Return the following from the records below: each line, word for word, starting with the line that contains "The height and width of the screenshot is (652, 1568)." and going on through the line that contains "Task: Click the Print icon in query toolbar", with nothing outside that range.

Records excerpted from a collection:
== == ==

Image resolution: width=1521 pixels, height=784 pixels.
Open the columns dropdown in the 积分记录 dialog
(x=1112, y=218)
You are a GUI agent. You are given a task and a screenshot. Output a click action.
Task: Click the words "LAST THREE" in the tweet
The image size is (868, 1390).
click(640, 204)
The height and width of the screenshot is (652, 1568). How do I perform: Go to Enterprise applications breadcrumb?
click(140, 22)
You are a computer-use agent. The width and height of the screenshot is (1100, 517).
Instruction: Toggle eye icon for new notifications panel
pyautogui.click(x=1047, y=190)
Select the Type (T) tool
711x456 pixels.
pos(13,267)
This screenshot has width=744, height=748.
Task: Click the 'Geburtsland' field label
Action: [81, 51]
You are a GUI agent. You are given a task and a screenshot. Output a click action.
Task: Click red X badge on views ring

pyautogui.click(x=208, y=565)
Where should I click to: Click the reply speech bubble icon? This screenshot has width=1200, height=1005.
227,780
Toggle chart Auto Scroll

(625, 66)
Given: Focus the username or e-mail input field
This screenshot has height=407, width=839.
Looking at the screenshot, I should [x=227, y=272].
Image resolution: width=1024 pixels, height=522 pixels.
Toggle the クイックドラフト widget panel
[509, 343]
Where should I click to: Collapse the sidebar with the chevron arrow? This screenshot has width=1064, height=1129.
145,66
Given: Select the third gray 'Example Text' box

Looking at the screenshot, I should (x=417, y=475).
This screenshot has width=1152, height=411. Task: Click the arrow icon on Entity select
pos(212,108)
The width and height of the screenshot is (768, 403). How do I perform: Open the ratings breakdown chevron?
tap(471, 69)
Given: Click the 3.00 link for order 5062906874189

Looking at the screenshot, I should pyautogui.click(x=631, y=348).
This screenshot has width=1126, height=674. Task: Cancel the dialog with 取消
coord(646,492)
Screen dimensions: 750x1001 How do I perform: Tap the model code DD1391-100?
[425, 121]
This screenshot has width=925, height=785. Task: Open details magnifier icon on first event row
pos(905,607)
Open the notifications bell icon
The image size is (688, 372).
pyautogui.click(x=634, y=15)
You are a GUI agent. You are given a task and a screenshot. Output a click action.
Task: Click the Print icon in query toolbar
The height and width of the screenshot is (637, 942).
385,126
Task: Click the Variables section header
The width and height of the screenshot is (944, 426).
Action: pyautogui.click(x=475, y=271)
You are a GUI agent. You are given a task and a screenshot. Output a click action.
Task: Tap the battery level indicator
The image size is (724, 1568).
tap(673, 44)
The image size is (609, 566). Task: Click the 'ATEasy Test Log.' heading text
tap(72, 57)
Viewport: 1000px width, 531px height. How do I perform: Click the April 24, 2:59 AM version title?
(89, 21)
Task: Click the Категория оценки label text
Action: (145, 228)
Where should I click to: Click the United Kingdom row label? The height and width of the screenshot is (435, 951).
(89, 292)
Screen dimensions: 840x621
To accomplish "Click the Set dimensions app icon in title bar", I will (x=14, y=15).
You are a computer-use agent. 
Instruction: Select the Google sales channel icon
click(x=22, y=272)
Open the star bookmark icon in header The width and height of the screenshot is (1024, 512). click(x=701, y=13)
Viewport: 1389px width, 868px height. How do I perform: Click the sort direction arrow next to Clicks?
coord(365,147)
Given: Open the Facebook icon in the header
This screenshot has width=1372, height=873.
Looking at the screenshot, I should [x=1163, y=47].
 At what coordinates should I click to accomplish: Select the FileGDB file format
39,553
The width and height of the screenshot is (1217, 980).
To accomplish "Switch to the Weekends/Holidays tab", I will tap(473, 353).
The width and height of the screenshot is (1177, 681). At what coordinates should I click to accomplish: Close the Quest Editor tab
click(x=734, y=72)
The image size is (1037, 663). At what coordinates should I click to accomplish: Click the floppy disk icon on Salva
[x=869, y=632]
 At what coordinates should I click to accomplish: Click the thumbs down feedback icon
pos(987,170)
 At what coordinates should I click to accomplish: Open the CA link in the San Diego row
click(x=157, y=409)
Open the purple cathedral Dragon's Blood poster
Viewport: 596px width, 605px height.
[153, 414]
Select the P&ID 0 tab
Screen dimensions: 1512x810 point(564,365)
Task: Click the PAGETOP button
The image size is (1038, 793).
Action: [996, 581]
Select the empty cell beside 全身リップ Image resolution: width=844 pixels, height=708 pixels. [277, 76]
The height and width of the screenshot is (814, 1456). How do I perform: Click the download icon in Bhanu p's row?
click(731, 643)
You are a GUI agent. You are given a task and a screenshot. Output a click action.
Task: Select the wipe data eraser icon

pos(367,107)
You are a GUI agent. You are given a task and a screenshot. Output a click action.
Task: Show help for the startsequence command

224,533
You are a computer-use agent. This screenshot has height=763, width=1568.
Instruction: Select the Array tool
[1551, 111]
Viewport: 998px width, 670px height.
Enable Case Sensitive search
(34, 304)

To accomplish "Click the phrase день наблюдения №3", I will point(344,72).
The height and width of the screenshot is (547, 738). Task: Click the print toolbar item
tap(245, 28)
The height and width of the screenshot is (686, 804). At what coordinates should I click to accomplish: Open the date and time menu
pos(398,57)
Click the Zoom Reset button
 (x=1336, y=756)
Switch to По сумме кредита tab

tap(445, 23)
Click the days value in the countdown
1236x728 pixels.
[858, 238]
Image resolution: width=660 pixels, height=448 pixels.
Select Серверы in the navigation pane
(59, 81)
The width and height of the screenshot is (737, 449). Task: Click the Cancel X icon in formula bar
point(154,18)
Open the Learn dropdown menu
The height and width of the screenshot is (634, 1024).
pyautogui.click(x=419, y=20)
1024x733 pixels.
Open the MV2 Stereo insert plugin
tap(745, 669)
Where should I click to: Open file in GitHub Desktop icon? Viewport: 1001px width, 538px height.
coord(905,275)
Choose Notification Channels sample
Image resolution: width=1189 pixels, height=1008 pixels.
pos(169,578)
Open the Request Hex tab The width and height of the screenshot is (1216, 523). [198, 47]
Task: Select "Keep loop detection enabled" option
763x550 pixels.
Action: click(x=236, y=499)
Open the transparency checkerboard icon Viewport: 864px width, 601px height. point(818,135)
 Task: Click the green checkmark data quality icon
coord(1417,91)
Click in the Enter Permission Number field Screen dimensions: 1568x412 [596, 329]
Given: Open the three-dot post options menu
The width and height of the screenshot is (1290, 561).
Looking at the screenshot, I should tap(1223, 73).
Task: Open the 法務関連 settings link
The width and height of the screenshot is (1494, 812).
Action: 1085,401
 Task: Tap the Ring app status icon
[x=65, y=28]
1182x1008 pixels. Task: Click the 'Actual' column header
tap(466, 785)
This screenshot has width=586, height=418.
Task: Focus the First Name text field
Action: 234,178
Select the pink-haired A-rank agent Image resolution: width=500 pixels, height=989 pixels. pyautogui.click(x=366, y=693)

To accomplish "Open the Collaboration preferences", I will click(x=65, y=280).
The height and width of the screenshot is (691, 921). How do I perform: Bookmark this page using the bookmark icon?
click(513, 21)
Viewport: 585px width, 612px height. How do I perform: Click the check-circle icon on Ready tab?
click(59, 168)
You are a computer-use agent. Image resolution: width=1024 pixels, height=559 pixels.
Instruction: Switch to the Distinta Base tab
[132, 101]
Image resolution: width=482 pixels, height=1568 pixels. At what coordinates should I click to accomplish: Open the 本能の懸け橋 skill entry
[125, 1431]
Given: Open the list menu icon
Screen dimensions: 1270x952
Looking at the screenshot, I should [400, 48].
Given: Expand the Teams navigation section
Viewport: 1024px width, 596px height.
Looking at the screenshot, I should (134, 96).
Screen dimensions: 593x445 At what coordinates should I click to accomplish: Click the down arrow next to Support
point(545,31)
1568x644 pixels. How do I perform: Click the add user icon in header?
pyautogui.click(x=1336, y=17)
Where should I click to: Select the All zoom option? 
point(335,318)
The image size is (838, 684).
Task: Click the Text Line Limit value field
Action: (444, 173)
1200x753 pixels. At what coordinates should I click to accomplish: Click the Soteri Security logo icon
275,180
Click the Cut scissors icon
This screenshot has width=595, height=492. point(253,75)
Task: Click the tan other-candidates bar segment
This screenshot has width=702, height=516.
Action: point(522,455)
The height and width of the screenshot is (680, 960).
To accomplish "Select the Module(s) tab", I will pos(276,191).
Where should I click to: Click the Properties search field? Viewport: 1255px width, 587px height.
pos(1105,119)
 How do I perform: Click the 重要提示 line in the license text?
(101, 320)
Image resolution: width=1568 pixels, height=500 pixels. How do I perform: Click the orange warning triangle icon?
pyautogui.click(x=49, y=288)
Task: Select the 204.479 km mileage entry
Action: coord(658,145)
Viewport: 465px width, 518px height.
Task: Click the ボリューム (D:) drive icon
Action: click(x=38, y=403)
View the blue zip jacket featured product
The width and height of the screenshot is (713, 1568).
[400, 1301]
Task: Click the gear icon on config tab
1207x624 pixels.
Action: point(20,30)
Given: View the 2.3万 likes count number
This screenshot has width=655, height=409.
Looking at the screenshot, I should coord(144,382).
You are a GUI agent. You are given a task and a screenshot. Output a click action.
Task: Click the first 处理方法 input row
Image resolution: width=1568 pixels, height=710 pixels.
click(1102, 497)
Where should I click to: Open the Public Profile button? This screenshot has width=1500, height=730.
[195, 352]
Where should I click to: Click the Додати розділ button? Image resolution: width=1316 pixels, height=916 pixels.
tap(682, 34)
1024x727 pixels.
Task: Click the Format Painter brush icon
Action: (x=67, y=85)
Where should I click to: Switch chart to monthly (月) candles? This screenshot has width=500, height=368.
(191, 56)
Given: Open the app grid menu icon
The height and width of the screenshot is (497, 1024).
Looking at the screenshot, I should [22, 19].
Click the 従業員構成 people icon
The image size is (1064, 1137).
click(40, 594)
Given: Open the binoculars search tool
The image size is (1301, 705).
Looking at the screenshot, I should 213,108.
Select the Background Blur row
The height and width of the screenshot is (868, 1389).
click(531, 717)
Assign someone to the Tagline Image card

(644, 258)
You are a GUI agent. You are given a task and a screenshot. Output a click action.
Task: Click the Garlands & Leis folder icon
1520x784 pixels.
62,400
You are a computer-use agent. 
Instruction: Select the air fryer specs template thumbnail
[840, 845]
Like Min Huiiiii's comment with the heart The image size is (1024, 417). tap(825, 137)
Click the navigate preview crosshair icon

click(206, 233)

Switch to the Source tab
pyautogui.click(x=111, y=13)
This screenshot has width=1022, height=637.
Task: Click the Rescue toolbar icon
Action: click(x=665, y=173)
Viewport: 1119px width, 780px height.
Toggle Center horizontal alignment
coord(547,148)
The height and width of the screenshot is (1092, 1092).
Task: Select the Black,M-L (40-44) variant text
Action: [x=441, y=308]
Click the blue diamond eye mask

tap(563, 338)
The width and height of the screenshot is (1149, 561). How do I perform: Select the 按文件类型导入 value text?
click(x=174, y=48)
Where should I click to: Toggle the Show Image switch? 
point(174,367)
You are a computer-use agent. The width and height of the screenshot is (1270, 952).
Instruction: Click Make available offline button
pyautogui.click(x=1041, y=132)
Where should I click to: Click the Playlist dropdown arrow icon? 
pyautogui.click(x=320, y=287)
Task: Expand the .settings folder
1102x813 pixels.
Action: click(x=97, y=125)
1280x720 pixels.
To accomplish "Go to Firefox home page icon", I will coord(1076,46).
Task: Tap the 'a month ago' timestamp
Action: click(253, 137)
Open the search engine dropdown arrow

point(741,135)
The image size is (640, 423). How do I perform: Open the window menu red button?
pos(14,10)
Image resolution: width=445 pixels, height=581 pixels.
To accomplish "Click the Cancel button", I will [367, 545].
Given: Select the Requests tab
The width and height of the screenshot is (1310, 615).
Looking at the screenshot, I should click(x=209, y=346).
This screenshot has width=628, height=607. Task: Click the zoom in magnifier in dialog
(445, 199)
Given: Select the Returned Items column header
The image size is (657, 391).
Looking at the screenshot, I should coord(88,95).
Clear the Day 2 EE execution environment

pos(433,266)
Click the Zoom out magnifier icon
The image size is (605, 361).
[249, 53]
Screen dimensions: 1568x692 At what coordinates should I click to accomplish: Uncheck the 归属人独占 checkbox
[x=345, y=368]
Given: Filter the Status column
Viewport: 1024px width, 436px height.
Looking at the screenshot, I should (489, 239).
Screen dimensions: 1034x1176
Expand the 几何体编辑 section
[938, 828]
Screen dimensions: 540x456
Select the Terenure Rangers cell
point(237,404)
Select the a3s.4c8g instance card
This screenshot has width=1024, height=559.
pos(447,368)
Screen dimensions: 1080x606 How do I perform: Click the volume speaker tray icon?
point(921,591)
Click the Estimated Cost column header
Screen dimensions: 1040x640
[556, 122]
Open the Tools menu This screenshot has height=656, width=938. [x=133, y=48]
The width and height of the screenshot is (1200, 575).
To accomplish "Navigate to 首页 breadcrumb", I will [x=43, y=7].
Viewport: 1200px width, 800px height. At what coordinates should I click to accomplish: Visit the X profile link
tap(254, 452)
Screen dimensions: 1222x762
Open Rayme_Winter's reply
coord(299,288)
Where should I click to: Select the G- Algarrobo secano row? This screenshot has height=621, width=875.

== == ==

◆ ANSWER TO THIS EXERCISE:
The height and width of the screenshot is (652, 1568). How do I perform: Go to Enterprise applications breadcrumb?
click(140, 22)
You are a computer-use agent. The width and height of the screenshot is (1100, 517).
Instruction: Toggle eye icon for new notifications panel
pyautogui.click(x=1047, y=190)
Select the Type (T) tool
711x456 pixels.
pos(13,267)
This screenshot has width=744, height=748.
Task: Click the 'Geburtsland' field label
Action: [81, 51]
You are a GUI agent. You are given a task and a screenshot. Output a click action.
Task: Click red X badge on views ring

pyautogui.click(x=208, y=565)
Where should I click to: Click the reply speech bubble icon? This screenshot has width=1200, height=1005.
227,780
Toggle chart Auto Scroll

(625, 66)
Given: Focus the username or e-mail input field
This screenshot has height=407, width=839.
Looking at the screenshot, I should [x=227, y=272].
Image resolution: width=1024 pixels, height=522 pixels.
Toggle the クイックドラフト widget panel
[509, 343]
Where should I click to: Collapse the sidebar with the chevron arrow? This screenshot has width=1064, height=1129.
145,66
Given: Select the third gray 'Example Text' box

Looking at the screenshot, I should (x=417, y=475).
This screenshot has width=1152, height=411. Task: Click the arrow icon on Entity select
pos(212,108)
The width and height of the screenshot is (768, 403). How do I perform: Open the ratings breakdown chevron?
tap(471, 69)
Given: Click the 3.00 link for order 5062906874189

Looking at the screenshot, I should pyautogui.click(x=631, y=348).
This screenshot has width=1126, height=674. Task: Cancel the dialog with 取消
coord(646,492)
Screen dimensions: 750x1001 How do I perform: Tap the model code DD1391-100?
[425, 121]
This screenshot has width=925, height=785. Task: Open details magnifier icon on first event row
pos(905,607)
Open the notifications bell icon
The image size is (688, 372).
pyautogui.click(x=634, y=15)
You are a GUI agent. You are given a task and a screenshot. Output a click action.
Task: Click the Print icon in query toolbar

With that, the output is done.